0

While trying to understand how cudaMalloc() works for 2d matrix I came across the following post:

Using cudaMalloc to allocate a matrix

I wanted to clarify some points of the answer given by talonmies hence created this seperate post. Talonmies gave the following solution.

float **pa;
float **pah = (float **)malloc(pah, N * sizeof(float *));    
cudaMalloc((void***)&pa,  N*sizeof(float*));
for(i=0; i<N; i++) {
    cudaMalloc((void**) &(pah[i]), N*sizeof(float));
    cudaMemcpy (pah[i], A[i], N*sizeof(float), cudaMemcpyHostToDevice);
}
cudaMemcpy (pa, pah, N*sizeof(float *), cudaMemcpyHostToDevice);

The code in line 5 :

cudaMalloc((void**) &(pah[i]), N*sizeof(float));

creates a block N*float space in device memory and put puts the starting address of the i-th block of device memory in pah[i]. pah[i] reside in the host memory, but the content of each pah[i] is the address of the memory created in the device.

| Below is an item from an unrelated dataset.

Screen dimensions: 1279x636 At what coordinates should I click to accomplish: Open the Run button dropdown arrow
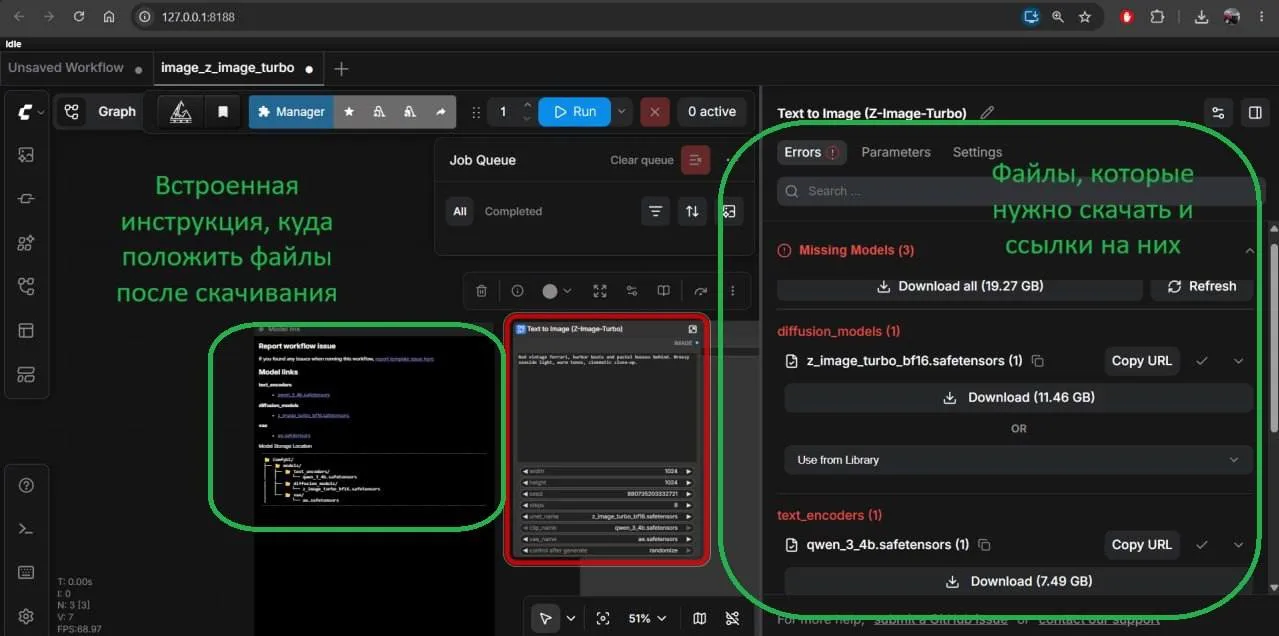pos(622,112)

Question 1> Is the above understanding correct ?

The code in line 6:

 cudaMemcpy (pah[i], A[i], N*sizeof(float), cudaMemcpyHostToDevice);

copies A[i] from host to the content of pah[i] (the content of pah[i] being the starting address of each of the N*float blocks).

Question 2> Is the above understanding of how the host memory gets copied to device memory correct ?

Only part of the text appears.